It's August and I am not there...where perhaps I ought to be...but instead I am 9,000 miles away in a country I don't understand, with people I've never known, working a job that I never prepared for.

I've justified it by saying that I'm on a great adventure - one that most of my peers will never be able to experience and one from which I will carry memories to last a lifetime. But everday, I am sieged with a fear - perhaps irrational - that those doors are closing for me. Every moment spent in Bangkok, I fear, is one that takes me further away from the future I so neatly planned out for myself at the age of 6.

In my heart of hearts I know that this is not true. I know that my life will be waiting for me whenever the time comes that I am ready to return to it.

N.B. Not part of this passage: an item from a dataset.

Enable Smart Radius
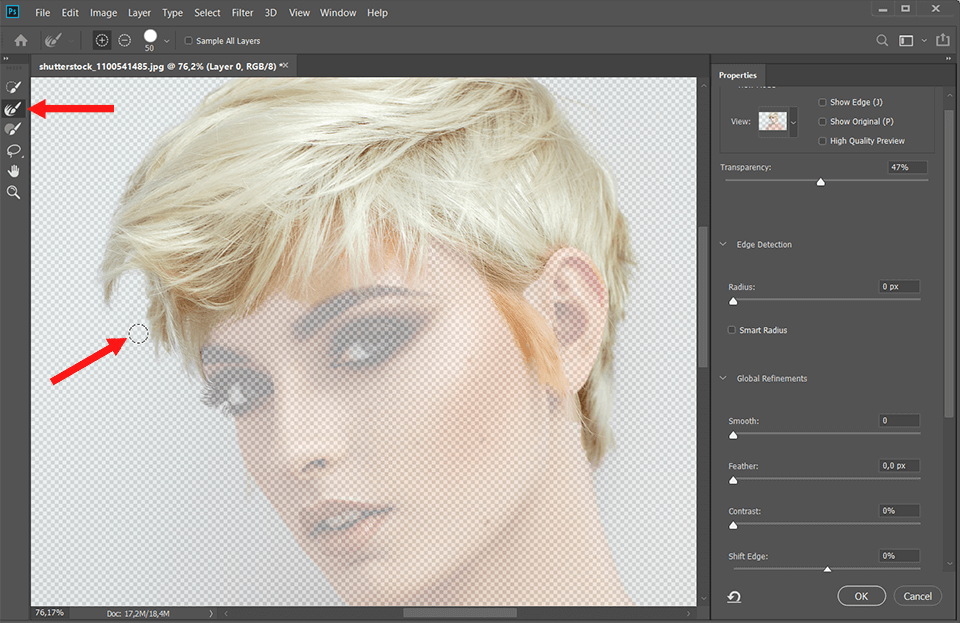 (731, 329)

In all honesty, I think my heart is just breaking because I feel that I am just watching everyone else evolve into who they are to become, while I am here... wading in the kiddie pool entitled 'life experiences'.

There is a quote by Alan Cohen that I try to keep close to my heart when these moments of doubts and insecurities come (and they do come often...):

"It takes a lot of courage to release the familiar and seemingly secure, to embrace the new. But there is no real security in what is no longer meaningful. There is more security in the adventurous and exciting, for in movement there is life, and in change there is power."

The fact is I am afraid that I am just running away because I won't cut it in that world.

I am afraid of being the one that fails.